Provided passage
%%

Although the conflict here is surprisingly small given the messy diff above, the conflict is incredibly misleading: it suggests that the memcpy call and the comment Bob added appear in the Chunk_bounds_check function, not the Chunk_copy function as is the case. If this merge is being resolved by somebody who is not familiar with this code, they could easily keep Bob’s addition in its suggested place, introducing a bug into the program.

This conflict happens because diff3 has matched up the blank lines and braces from Alice’s diff with the blank lines and braces in Bob’s copy. Bob’s added comment appears after one opening brace and one blank line in his version, while after one matching opening brace and one blank line in the diff, Alice has the change:

-     memcpy(dst->data + dst_start, src->data + src_start, n);
+     return start <= chunk->length && n <= chunk->length - start;

Therefore, Bob’s comment is considered to conflict with this change of Alice’s. A better outcome would be to just keep Alice’s version here – the return start <= ... line – and add Bob’s comment to Chunk_copy, with the functions having traded places:

int Chunk_bounds_check(Chunk *chunk, size_t start, size_t n)
{
    if (chunk == NULL) return 0;

    return start <= chunk->length && n <= chunk->length - start;
}

void Chunk_copy(Chunk *src, size_t src_start, Chunk *dst, size_t dst_start, size_t n)

%%

Written instruction A
Answer these questions using the passage on diff3 merge conflicts, one line each:
(i) Which function does the conflict wrongly suggest holds Bob's memcpy call and comment?
(ii) What has diff3 matched up between Alice's diff and Bob's copy?
(iii) In the better outcome, which function should receive Bob's comment?
Written instruction B
Continue the passage on diff3 merge conflicts from the point where it stops.

Material
%%

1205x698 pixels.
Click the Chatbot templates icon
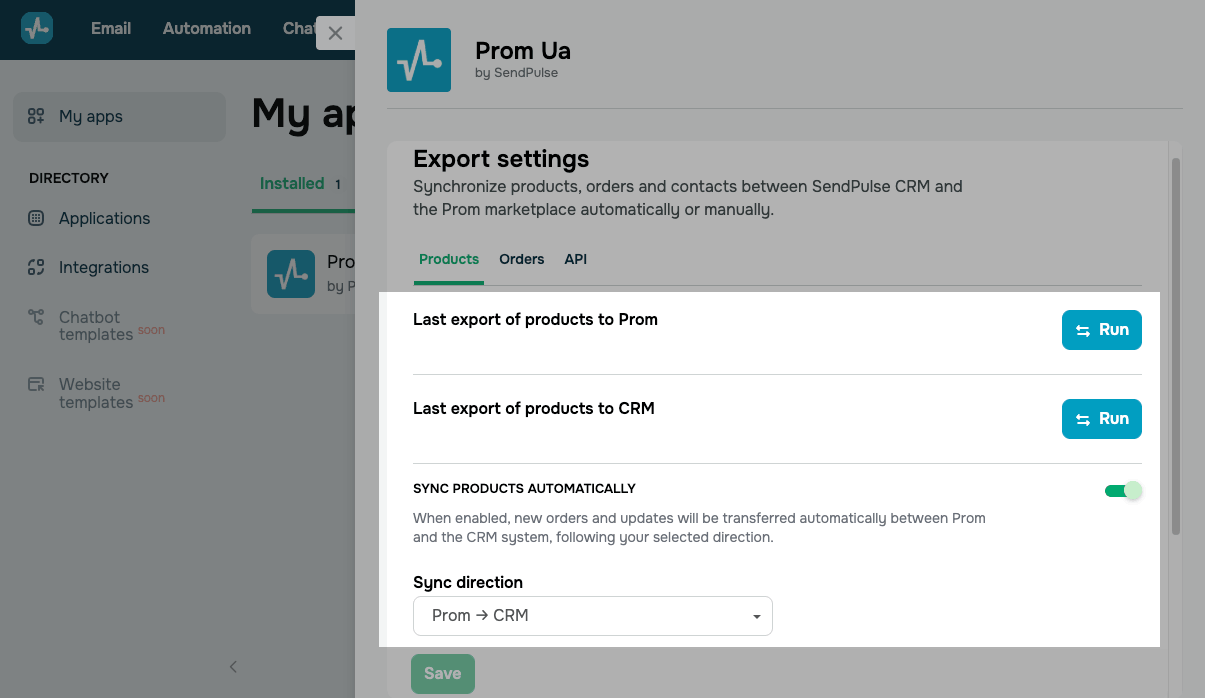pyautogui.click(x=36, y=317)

%%
%%

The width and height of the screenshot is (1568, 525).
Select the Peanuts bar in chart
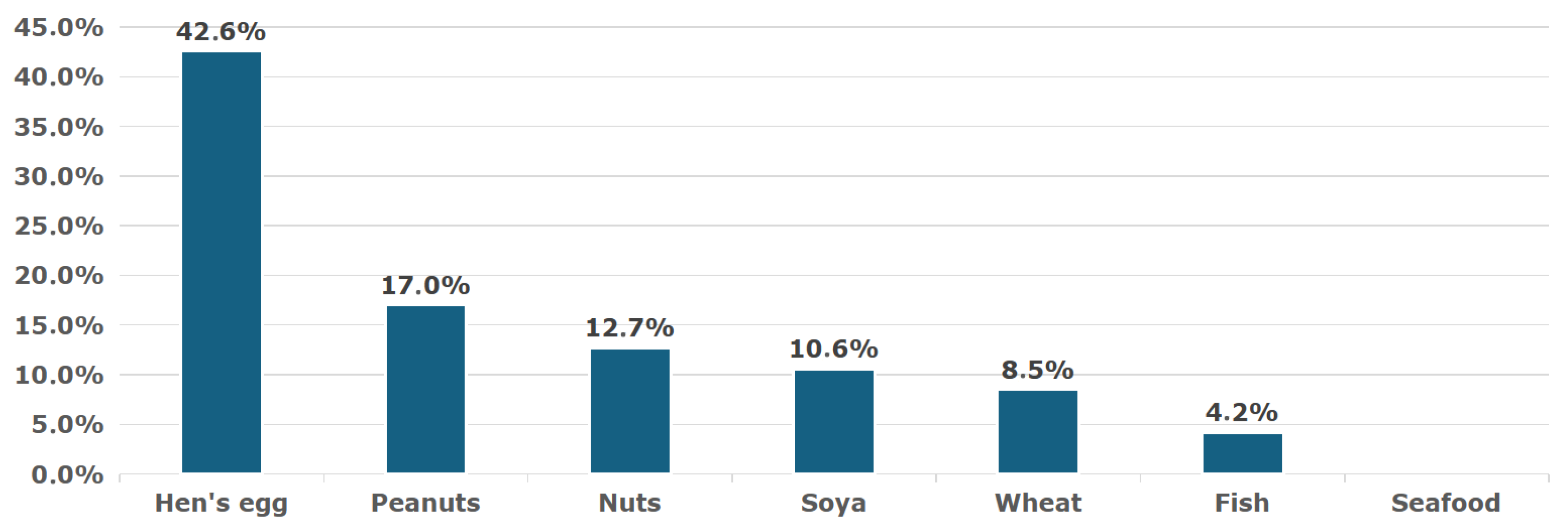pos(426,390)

%%
%%

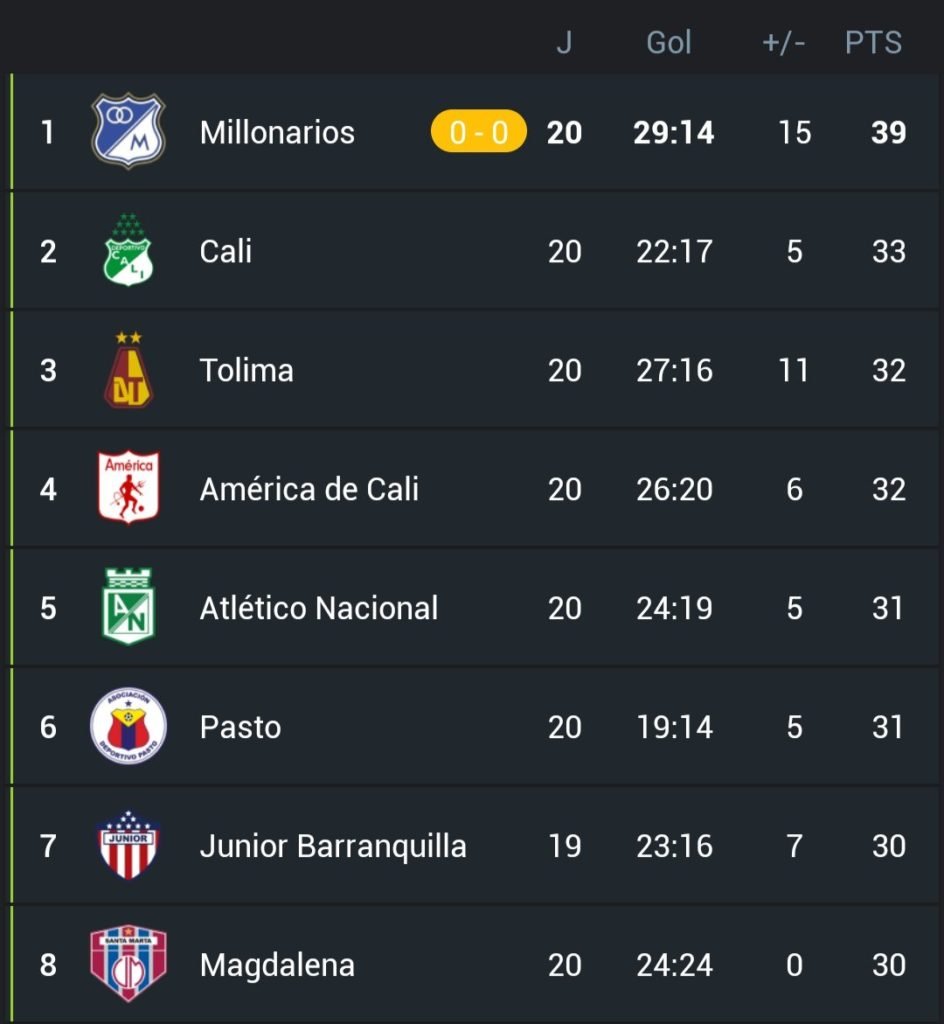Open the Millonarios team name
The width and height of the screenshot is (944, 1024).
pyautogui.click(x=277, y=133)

%%

Task response A
(i) Chunk_bounds_check
(ii) The blank lines and braces
(iii) Chunk_copy

Task response B
{
    if (!Chunk_bounds_check(src, src_start, n)) return;
    if (!Chunk_bounds_check(dst, dst_start, n)) return;

    // copy the bytes
    memcpy(dst->data + dst_start, src->data + src_start, n);
}

This is perfectly possible if we obtain a diff for Alice that leaves more distinct lines of code unchanged, for example the diff given by our original Myers implementation that more clearly shows one function moving while the other does not change:

+int Chunk_bounds_check(Chunk *chunk, size_t start, size_t n)
+{
+    if (chunk == NULL) return 0;
+
+    return start <= chunk->length && n <= chunk->length - start;
+}
+
 void Chunk_copy(Chunk *src, size_t src_start, Chunk *dst, size_t dst_start, size_t n)
 {
     if (!Chunk_bounds_check(src, src_start, n)) return;
     if (!Chunk_bounds_check(dst, dst_start, n)) return;

     memcpy(dst->data + dst_start, src->data + src_start, n);
 }
-
-int Chunk_bounds_check(Chunk *chunk, size_t start, size_t n)
-{
-    if (chunk == NULL) return 0;
-
-    return start <= chunk->length && n <= chunk->length - start;
-}

With this diff, much of the body of the Chunk_copy function will be matched up with the corresponding lines in Bob’s version, and Bob’s comment can easily be inserted at the correct place.

If you weren’t aware of how the merge process works, you might see the conflicted merge that places Bob’s comment inside the Chunk_bounds_check function and be tempted to ask why something so obviously wrong could happen. Hopefully the above makes it clear: diff and merge algorithms don’t have any understanding of C or of any other programming language or format, and so they don’t recognise Bob’s comment as being inside any particular function. They don’t even know what comments and functions are! All they are doing is matching up equal lines of text, and the lines that the diff denotes as equal determine the outcome.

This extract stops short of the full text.